I got my figure numbers mixed up, but I think we're roughly on the same page here. NB the twitter thread states: "Finding 2: There is an inconsistent relationship between model intelligence and incoherence" which looks spot on to me.
I don't see much argument in your post, nor here. There are reasons to think that deceptive schemers will have low variance and there's an absence of reasons to think mistake-makers will. You might think those reasons are weak, but I'd be much happier to see you demonstrate that you understand the reasons and explain why you think they're weak than simply assert your doubt and condemn on the basis of that assertion. I think discussions that get into reasons are sometimes clarifying.
That's not the correct update to make in the face of evidence that alignment scales better than capabilities; the correct update is that misaligned superintelligence is less likely, so I'd say you should either argue against the relevance or make that update.

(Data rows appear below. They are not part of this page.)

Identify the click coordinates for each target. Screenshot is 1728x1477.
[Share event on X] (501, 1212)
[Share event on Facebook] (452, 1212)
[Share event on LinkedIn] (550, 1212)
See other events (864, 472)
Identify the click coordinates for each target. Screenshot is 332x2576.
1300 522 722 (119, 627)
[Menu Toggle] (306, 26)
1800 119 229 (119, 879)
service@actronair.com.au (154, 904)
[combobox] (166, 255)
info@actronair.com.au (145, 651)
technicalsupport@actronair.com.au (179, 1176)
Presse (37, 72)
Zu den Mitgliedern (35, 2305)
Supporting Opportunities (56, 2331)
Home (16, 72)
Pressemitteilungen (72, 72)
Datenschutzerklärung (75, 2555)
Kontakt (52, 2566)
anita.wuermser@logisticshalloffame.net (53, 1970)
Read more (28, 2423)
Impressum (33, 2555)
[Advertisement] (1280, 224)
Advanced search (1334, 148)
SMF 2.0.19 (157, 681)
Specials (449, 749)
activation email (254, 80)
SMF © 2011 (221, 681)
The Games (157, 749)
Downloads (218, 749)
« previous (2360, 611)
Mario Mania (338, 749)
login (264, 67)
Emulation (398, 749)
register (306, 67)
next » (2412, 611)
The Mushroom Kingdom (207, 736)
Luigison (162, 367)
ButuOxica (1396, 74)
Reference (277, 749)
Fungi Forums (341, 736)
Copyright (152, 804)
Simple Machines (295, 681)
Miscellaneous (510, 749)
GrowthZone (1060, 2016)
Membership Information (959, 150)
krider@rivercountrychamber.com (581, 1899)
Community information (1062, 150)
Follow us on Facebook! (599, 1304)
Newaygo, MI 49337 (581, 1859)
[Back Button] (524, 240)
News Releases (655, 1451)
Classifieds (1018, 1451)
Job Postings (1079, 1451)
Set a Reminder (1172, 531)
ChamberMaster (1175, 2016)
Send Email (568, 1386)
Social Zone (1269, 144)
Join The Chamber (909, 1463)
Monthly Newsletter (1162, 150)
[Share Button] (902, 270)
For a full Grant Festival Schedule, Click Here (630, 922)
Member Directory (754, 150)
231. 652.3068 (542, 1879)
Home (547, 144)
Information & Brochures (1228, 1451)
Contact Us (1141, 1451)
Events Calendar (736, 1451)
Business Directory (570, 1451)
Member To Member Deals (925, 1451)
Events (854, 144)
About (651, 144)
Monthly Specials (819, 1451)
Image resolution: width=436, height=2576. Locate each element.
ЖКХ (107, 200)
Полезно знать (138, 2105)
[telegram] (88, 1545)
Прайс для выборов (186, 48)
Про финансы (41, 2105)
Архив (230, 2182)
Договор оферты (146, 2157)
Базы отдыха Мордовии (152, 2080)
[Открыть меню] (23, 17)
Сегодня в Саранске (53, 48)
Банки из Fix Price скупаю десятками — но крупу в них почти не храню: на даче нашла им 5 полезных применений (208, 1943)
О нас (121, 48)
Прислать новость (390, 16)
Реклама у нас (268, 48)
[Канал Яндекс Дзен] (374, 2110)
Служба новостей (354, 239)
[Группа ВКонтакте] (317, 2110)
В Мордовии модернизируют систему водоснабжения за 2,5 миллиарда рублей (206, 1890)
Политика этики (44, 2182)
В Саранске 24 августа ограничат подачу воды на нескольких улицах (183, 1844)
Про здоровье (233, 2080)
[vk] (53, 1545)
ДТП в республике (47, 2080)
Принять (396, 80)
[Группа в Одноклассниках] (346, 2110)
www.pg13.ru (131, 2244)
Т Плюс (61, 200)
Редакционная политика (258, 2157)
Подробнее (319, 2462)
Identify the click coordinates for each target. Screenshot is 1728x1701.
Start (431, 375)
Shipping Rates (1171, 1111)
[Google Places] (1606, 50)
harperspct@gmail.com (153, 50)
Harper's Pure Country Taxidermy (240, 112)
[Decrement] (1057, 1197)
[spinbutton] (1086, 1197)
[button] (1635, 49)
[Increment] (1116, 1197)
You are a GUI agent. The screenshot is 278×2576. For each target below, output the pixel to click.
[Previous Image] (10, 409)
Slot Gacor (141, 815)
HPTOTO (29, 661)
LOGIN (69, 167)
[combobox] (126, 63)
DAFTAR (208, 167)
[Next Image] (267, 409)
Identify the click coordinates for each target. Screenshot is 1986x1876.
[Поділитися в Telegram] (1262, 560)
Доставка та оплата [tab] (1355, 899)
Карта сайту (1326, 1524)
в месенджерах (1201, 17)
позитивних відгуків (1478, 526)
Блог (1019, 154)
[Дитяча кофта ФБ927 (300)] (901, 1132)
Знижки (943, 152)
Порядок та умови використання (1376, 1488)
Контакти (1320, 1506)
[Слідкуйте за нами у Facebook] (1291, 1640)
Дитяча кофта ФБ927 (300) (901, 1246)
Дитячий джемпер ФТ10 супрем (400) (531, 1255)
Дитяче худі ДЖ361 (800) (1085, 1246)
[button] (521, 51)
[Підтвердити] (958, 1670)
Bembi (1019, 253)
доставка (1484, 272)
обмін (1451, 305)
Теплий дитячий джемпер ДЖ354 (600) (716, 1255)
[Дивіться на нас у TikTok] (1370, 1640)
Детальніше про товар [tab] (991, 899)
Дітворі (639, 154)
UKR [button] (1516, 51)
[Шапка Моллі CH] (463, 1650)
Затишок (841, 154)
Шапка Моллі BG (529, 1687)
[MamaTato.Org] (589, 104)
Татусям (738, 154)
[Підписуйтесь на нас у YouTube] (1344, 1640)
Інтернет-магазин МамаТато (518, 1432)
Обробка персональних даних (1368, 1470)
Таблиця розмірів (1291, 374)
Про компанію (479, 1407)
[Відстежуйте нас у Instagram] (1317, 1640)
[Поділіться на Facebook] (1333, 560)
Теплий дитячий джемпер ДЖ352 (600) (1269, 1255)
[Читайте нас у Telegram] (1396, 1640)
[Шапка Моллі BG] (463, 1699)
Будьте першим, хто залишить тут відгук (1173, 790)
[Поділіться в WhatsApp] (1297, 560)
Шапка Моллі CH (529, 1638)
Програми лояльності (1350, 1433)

Look I dunno what to say here. I do think the well-calibrated narrative goes something like "this is extremely weak evidence that much more capable AI will be more prone to confusion than scheming, but we're excited that we've found a way to study it at all", but lots of scientific communication overstates its significance and I'm habituated to making allowances for that. I'd also love it if the paper tried a lot harder to establish why they thought this was relevant to confusion vs scheming for powerful AI, but for whatever reason arguments like this seem to be culturally inappropriate in ML papers, something which I also make allowances for. It doesn't strike me as particularly unreasonable given those allowances.